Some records

++++++++

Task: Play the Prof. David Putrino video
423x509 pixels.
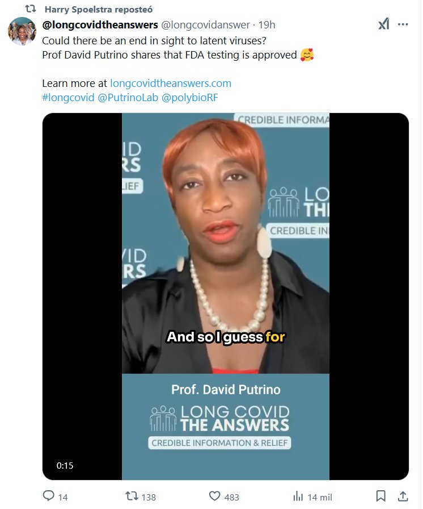Action: click(226, 297)
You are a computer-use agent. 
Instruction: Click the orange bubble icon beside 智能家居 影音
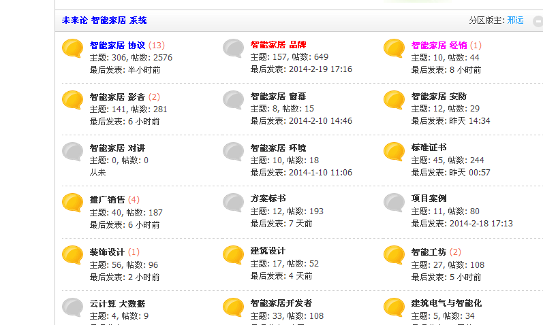(x=73, y=100)
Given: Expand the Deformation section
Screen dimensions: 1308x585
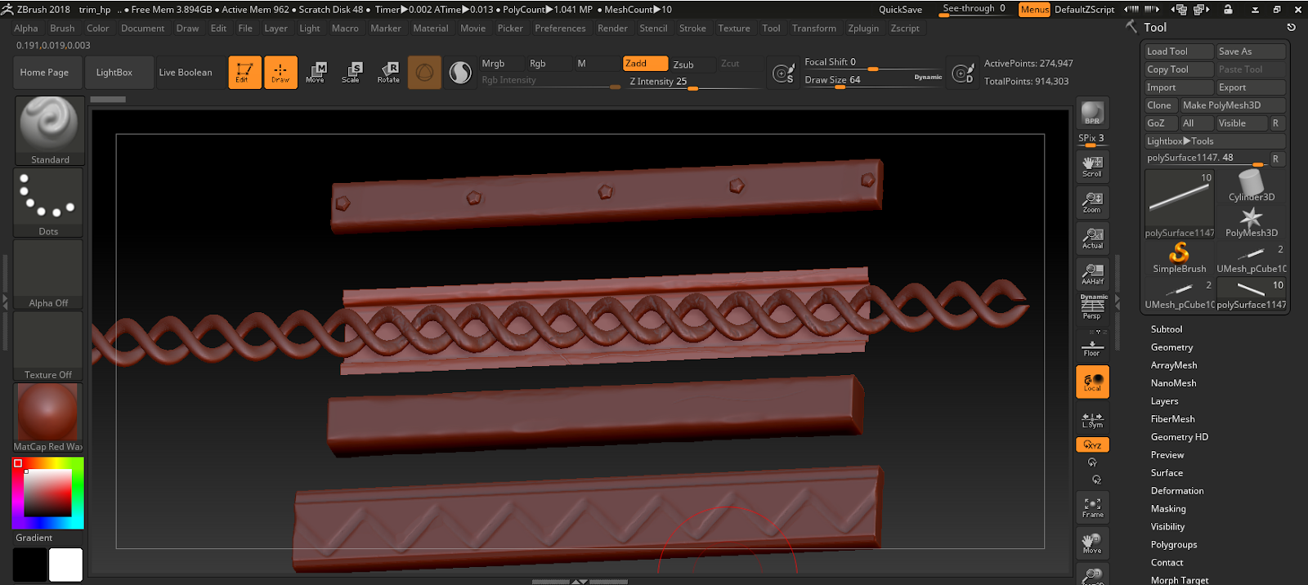Looking at the screenshot, I should [1176, 491].
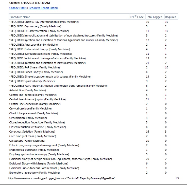The image size is (187, 185).
Task: Select the Chest X-Ray Interpretation row
Action: click(x=44, y=22)

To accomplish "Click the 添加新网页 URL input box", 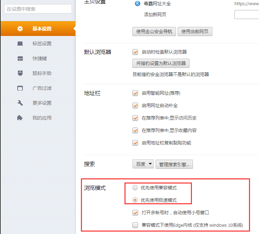I will click(247, 15).
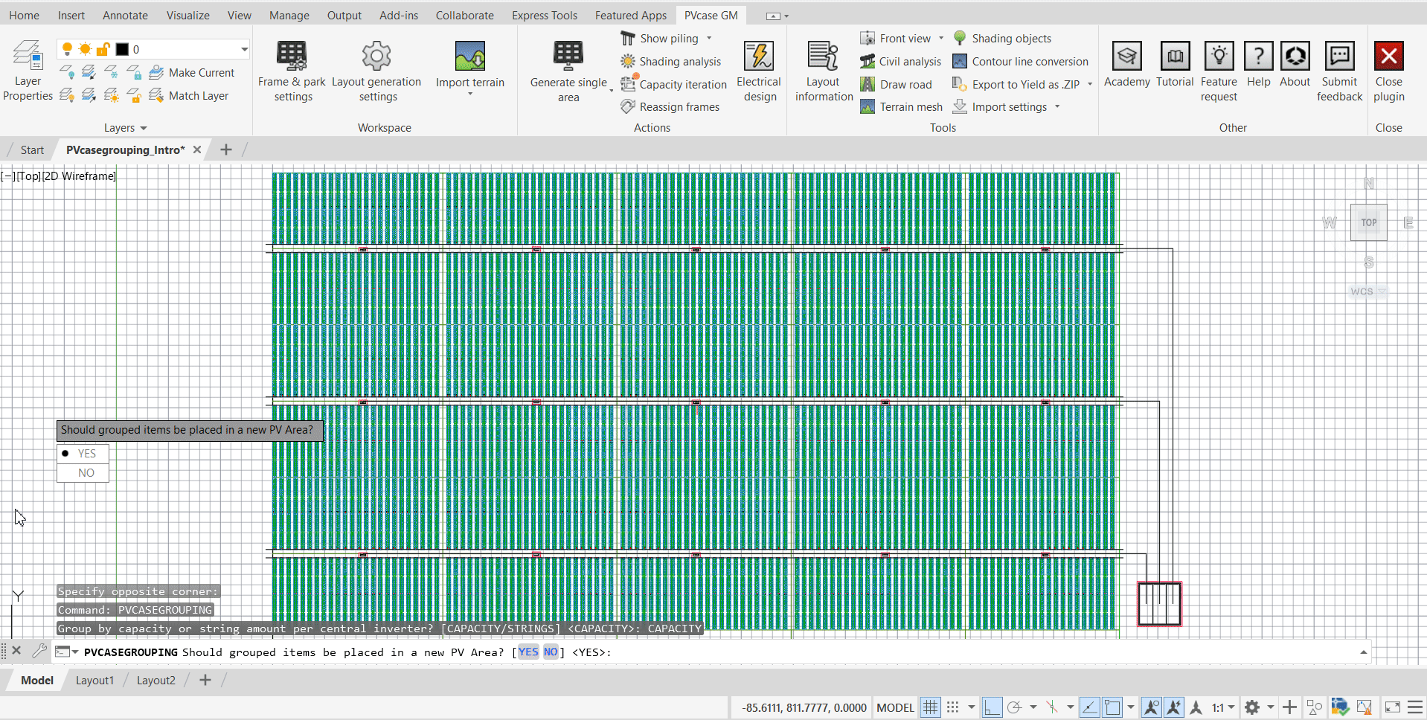Screen dimensions: 1427x720
Task: Open Layout information tool
Action: (x=822, y=71)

++++++++

Reproduce the items from the beginning up to and including the line that contains "Action: click(x=44, y=22)". Leave the pictures out.

§ CORRECT OUTPUT
Task: Play the Prof. David Putrino video
423x509 pixels.
Action: click(226, 297)
You are a computer-use agent. 
Instruction: Click the orange bubble icon beside 智能家居 影音
(x=73, y=100)
Given: Expand the Deformation section
Screen dimensions: 1308x585
Looking at the screenshot, I should [1176, 491].
The image size is (187, 185).
Task: Select the Chest X-Ray Interpretation row
Action: click(x=44, y=22)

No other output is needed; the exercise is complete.